This semester, the Libraries co-sponsored a number of events under the banner of this year’s Syracuse Symposium on the theme of Networks. The goal of that series is to explore the theme through a variety of multidisciplinary events, and to consider the ways networks “make it necessary to think through conventional ideas about authorship, power, privacy, collective action, and cultural production.”
I was thrilled to work with faculty and staff at the Humanities Center and in several academic departments to bring three exciting scholars to SU for lectures and workshops. Each of these events had, I believe, an interesting link to what we do in libraries, and here I’d like to share a little of what I took away from each event.
On February 10, Clay Spinuzzi, Professor of Rhetoric and Writing at the University of Texas at Austin, presented a talk entitled “Three networks walk into a bar…” in which he described and compared three types of networks at play in social sciences research: social networks, sociotechnical networks, and organizational networks. Spinuzzi’s research is focused on the changing landscape of work and how technologies and knowledge work accommodate and cause shifts in how we communicate in workplaces. His attention often falls on the artifacts—both physical and digital—of work: the emails, the post it-notes, the files, and other documents through which problems are solved, skills are developed, and projects are completed.

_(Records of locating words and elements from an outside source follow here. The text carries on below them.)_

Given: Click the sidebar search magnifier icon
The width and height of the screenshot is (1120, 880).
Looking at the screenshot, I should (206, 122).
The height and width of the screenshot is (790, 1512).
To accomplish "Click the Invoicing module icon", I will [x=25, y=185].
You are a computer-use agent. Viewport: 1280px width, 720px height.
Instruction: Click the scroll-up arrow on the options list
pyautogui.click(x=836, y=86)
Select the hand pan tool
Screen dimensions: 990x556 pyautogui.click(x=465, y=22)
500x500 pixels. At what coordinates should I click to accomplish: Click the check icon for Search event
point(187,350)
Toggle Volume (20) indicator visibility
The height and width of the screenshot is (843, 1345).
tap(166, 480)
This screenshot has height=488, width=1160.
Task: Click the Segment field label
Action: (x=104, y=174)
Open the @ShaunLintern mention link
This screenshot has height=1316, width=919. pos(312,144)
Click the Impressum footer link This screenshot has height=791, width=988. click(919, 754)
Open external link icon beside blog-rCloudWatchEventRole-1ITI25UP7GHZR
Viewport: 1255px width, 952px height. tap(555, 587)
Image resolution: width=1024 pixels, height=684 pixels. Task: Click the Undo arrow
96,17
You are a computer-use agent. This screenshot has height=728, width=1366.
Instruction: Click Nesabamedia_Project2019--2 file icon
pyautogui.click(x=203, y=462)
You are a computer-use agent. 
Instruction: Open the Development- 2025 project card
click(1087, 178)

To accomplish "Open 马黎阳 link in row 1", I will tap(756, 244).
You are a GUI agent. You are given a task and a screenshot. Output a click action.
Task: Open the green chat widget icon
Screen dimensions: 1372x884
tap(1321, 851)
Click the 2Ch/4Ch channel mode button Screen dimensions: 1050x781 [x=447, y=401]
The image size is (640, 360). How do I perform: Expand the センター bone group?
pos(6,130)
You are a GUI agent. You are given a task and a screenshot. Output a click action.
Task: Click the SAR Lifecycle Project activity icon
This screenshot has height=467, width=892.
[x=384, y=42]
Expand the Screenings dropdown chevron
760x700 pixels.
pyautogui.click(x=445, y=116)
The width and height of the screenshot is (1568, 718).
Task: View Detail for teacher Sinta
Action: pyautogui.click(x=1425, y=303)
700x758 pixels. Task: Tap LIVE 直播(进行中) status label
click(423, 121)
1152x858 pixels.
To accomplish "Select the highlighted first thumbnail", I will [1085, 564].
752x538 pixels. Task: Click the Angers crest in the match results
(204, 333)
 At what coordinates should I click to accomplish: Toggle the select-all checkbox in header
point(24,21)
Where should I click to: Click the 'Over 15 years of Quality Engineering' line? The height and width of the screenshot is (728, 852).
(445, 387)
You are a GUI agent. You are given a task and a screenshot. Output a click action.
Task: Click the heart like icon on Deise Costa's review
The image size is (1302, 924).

Spinuzzi led a seminar on the day after the lecture to guide students and faculty through approaches of modeling the qualitative data they encounter and collect in their research—in the form of these artifacts and other types of evidence like interviews, videos, and ethnographic field notes. As we worked through some of the issues in making sense of the data, I began to consider the ways that library space and collections are artifacts of the work that happens in the SU Libraries—both by researchers and by library staff. Our attention in libraries is focused on what users do in our spaces, and taking cues from Spinuzzi’s ideas about networks, we might be able to gain a more nuanced understanding of what can and does happen in our spaces.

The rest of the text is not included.